Most authors recommend adrenalectomy for the treatment of hydatid disease [5, 7, 8, 18, 19]. However, el İdrissi Dafali et al. [12] performed simple cystectomy for the treatment of a patient with a hydatid cyst of the adrenal gland. They stated that among the various suggested surgical methods, simple resection of the cyst is the best treatment that allows preservation of the gland. Balık et al. [14] reported their experience of four cases of hydatid cyst of the adrenal gland. They performed adrenalectomy because of the destruction of the organs by a large cyst. They recommended that surgery with either partial or total excision of the cyst with or without preservation of the adrenal gland is the treatment of choice.
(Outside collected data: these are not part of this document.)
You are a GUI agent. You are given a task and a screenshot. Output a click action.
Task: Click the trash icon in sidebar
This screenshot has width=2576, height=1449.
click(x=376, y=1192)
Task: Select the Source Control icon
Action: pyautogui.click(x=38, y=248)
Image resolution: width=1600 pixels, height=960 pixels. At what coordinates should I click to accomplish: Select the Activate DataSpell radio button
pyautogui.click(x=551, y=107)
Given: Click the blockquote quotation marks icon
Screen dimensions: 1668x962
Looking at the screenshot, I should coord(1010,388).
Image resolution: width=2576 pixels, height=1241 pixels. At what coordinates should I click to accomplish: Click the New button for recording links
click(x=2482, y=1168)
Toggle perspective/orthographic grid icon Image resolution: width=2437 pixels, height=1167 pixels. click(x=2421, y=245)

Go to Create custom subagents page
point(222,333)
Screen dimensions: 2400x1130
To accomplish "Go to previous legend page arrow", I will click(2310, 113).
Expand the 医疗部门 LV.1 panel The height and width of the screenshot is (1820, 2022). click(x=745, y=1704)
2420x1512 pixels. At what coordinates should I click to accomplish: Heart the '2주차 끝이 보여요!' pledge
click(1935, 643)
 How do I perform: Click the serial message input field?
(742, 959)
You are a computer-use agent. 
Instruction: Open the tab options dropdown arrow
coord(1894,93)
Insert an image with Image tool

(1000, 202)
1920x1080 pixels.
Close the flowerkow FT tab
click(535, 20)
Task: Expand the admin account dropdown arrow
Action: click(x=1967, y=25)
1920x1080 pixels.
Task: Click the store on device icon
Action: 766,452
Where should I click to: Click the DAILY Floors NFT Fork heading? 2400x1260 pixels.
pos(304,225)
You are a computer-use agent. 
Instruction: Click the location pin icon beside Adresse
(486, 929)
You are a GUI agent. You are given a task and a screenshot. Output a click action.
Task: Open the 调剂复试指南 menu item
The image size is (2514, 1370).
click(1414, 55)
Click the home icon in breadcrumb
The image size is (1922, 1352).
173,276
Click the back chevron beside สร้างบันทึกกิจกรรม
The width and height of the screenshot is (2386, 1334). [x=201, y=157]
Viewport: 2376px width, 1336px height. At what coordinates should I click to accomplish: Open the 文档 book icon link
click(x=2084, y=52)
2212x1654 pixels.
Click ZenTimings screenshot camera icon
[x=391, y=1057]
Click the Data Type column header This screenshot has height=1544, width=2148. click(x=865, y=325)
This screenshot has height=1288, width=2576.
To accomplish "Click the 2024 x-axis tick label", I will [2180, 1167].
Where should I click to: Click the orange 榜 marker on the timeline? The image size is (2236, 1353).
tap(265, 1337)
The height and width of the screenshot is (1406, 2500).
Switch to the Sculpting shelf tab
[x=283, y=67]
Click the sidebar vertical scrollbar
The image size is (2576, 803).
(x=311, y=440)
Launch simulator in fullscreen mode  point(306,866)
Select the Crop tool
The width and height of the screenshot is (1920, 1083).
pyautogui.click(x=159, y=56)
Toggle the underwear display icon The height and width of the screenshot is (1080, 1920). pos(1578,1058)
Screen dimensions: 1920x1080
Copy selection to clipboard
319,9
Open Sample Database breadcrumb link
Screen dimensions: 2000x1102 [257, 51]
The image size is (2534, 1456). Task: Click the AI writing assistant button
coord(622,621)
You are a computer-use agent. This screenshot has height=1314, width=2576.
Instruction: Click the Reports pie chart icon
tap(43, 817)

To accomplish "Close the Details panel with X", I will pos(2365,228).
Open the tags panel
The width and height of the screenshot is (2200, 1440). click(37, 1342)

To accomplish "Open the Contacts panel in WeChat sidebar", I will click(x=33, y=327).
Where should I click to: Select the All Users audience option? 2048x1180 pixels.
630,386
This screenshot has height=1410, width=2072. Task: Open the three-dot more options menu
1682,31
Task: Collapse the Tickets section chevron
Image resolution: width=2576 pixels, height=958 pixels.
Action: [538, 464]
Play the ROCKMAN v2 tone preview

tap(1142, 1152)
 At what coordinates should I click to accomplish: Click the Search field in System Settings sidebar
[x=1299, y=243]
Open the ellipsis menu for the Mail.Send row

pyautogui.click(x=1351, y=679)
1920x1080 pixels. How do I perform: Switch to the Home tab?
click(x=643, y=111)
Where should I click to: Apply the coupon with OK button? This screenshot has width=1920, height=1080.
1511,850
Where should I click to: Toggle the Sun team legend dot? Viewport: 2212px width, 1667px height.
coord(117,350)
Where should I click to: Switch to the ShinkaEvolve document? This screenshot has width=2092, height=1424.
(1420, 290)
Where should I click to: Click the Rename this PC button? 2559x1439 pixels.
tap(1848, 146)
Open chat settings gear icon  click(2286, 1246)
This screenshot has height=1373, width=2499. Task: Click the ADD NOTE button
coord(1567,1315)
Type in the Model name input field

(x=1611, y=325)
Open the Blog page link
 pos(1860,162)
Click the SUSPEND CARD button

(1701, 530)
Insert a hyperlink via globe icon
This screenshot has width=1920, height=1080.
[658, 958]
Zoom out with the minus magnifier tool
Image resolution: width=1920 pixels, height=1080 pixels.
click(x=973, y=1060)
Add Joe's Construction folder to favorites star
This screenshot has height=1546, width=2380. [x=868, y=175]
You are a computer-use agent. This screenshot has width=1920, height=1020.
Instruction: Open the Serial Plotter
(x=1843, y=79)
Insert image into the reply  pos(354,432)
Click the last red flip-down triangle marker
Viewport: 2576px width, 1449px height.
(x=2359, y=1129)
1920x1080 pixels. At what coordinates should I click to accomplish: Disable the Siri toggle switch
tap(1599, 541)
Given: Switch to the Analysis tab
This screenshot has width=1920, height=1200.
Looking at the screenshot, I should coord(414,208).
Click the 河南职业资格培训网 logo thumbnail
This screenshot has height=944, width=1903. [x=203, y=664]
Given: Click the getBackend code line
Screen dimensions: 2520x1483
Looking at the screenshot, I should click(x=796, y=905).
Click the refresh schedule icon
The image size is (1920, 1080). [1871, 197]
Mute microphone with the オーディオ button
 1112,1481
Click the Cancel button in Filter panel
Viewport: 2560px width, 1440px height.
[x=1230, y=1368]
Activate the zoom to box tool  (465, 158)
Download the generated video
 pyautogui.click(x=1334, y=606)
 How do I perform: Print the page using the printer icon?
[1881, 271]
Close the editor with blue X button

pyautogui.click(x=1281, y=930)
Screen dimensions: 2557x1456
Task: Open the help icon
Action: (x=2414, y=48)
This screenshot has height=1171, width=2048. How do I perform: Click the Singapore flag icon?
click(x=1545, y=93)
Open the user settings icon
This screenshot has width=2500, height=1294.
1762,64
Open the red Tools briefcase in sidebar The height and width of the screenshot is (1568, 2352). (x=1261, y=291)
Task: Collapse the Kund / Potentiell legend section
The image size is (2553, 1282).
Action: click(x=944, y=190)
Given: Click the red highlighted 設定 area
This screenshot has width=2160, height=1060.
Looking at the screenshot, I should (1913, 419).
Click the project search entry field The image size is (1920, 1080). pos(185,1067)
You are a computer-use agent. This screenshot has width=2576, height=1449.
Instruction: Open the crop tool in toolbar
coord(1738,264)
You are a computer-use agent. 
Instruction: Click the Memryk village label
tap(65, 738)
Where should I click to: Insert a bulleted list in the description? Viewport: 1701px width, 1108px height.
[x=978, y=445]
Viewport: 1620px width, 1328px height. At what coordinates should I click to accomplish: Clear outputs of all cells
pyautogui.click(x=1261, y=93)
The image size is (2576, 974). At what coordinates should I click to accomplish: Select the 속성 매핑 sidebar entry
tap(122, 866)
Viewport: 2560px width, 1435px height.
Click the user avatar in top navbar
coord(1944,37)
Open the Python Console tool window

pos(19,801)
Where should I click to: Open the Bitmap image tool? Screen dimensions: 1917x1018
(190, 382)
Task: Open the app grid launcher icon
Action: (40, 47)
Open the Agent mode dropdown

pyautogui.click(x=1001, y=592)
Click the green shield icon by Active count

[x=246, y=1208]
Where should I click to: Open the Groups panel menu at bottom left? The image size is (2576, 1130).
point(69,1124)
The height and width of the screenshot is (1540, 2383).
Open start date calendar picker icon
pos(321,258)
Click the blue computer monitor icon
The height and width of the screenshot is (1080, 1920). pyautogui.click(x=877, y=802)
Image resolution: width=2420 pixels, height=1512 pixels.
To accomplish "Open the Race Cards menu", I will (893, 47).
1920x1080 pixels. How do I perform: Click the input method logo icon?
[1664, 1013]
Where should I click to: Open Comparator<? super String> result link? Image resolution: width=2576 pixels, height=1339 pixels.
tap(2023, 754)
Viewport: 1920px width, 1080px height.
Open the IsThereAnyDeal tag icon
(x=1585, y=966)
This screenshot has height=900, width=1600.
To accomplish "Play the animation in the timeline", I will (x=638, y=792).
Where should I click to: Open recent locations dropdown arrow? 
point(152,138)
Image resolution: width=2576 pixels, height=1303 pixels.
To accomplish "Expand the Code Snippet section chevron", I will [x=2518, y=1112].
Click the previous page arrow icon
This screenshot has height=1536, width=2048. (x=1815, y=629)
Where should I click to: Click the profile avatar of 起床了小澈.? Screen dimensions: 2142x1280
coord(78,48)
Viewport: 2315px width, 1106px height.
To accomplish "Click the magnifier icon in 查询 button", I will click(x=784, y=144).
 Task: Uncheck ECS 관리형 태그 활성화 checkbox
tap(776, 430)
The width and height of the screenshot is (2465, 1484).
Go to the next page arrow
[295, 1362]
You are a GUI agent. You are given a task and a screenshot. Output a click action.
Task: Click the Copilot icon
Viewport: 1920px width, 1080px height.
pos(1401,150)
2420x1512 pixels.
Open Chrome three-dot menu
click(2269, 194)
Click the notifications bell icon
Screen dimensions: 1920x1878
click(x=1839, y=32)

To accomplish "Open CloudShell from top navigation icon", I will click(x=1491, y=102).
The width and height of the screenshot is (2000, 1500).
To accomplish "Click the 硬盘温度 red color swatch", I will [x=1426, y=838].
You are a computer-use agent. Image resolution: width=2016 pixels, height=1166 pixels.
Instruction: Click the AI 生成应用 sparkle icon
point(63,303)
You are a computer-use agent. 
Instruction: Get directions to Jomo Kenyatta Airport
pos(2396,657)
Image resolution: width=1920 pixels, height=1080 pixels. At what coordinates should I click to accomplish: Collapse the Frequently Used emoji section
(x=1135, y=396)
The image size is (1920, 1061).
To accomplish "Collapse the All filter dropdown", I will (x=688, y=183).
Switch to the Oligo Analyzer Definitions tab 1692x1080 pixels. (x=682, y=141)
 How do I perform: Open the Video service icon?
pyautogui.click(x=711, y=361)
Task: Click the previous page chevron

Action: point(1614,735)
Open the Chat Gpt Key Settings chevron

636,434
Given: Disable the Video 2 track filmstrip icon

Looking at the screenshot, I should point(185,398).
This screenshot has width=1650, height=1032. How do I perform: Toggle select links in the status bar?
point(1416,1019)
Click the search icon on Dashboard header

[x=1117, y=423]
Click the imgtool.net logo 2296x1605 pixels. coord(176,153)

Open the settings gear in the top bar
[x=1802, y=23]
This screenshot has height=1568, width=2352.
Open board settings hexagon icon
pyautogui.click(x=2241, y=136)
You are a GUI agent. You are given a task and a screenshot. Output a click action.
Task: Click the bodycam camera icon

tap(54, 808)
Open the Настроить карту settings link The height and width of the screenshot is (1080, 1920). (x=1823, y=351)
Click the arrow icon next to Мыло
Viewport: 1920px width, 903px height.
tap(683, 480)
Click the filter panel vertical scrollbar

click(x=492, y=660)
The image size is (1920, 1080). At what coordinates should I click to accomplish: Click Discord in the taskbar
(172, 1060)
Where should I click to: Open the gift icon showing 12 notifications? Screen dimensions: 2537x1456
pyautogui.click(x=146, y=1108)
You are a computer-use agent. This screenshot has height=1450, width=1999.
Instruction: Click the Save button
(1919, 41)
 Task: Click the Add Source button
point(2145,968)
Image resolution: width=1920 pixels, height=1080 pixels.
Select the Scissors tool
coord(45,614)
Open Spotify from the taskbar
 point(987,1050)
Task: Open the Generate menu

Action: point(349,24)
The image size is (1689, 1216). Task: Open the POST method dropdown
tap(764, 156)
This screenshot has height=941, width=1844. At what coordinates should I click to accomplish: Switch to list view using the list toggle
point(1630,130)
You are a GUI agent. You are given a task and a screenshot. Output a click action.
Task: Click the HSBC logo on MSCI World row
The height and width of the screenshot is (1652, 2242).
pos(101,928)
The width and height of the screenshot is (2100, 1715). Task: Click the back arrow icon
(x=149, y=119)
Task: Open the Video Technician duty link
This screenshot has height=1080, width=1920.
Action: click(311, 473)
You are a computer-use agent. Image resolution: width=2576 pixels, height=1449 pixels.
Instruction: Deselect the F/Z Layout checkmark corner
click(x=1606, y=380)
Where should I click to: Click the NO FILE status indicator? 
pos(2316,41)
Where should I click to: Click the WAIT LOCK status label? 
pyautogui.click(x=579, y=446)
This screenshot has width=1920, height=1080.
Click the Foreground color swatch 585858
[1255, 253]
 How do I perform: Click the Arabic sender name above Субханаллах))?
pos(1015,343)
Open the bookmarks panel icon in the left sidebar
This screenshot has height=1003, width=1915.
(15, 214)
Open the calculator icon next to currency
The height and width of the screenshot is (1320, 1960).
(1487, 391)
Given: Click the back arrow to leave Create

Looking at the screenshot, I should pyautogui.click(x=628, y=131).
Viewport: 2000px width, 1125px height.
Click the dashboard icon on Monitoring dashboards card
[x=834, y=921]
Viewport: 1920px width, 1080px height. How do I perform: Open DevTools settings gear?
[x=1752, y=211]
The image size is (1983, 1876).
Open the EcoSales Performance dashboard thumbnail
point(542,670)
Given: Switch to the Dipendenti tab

As a result, it should not be forgotten that cystic masses of the upper abdomen might also originate from the adrenal gland. Etiology and nature of the cyst should be well researched, and appropriate treatment should be carried out as soon as possible. Surgical excision of the gland including the cyst is the treatment of choice.

Résumé.

Les kystes de la surrénale sont très rares, surtout les kystes d’origine parasitaire. Cependant, avec l’usage plus répandu de l’échographie (EG) et de la tomodensitométrie (TDM), on découvre davantage de kystes de façon fortuite. Afin d’analyser cette entité plus en détails, nous avons revu les dossiers de neuf patients porteurs de kyste hydatique de la surrénale, vus dans notre département entre jan 1980 et jan 2002. Il y avait quatre hommes et cinq femmes, leurs âges allant de 15 à 80 avec une médiane d’âge de 41 ans. Tous les patients avaient un kyste unilatéral. Sept kystes étaient localisés à droite, deux à gauche. Cinq des kystes étaient primitifs, quatre étaient secondaires. Chez trois patients, les kystes étaient de découverte fortuites. Les symptômes les plus fréquemment rencontrés étaient la douleur (6 patients). Le test indirect d’hémagglutination (IHA) était positif chez les six patients. Chez tous les patients, l’EG et la TDM ont visualisé les kystes, mais le diagnostic définitif a été le fait de l’examen macroscopique et microscopique du contenu du kyste. Toutes les masses kystiques ont été enlevées chirurgicalement. La médiane de suivi a été de 16 mois (extrêmes 6–64 mois). Aucune récidive n’a été observée chez nos patients. En conclusion, il ne faut pas oublier que toute masse de la partie supérieure de l’abdomen peut être en rapport avec la surrénale. L’étiologie et la nature de la masse doivent être recherchées afin de mettre en route un traitement adapté le plus vite possible. L’excision chirurgicale de la surrénale comprenant le kyste est le traitement de choix.

Resumen.

Las lesiones quísticas de las cápsulas suprarrenales son poco frecuentes y muy raras las de origen parasitario. Con la generalización de la ecografía y tomografía abdominales cada vez se detectan más quistes en las cápsulas suprarrenales de manera accidental (incidentalomas). Revisamos 9 pacientes con quistes hidatídicos de cápsula suprarrenal intervenidos en nuestro Servicio entre 1980 y 2002. 4 eran varones y 5 hembras con edades comprendidas entre los 15 y 80 años (media 41 años). En todos los casos el quiste era unilateral; en siete se localizaba en la cápsula suprarrenal derecha y en dos, en la izquierda. En 5 casos se trataba de quistes primarios; en 4 pacientes, la hidatidosis era secundaria; en 3 casos el hallazgo fue accidental. El síntoma más frecuente fue el dolor (en 6 casos). La hemoaglutinación indirecta (IHA) fue positiva en 6 casos; en todos, la imagen quística fue detectada por ecografia o tomografía, pero el diagnóstico definitvo se estableció tras el estudio macro y microscópico del contenido del quiste. El tratamiento fue quirúrgico, extirpándose en todos los casos el quiste “ in toto “ junto con la cápsula suprarrenal. El periodo de seguimiento medio fue de 16 meses (rango 6–64). No se observaron recidivas. Siempre debe tenerse en cuenta que tumores quísticos del abdomen superior pueden tener su origen en las cápsulas suprarrenales. Su etiología ha de establecerse junto a un tratamiento precoz constituyendo, para los autores, el de elección la extirpación de la glándula suprarrenal junto con el quiste.